Required work: Word for word, transcribe the data below from the line with "Viewport: 1080px width, 769px height." to the line with "Where should I", keeping both of those lines.

*** Data ***

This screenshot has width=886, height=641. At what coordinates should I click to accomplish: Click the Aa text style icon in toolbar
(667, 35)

*** End of Data ***
*** Data ***

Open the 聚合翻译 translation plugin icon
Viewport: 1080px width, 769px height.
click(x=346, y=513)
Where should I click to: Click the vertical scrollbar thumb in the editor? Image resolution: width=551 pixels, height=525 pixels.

*** End of Data ***

Result:
Viewport: 1080px width, 769px height.
click(x=346, y=513)
Where should I click to: Click the vertical scrollbar thumb in the editor? Image resolution: width=551 pixels, height=525 pixels.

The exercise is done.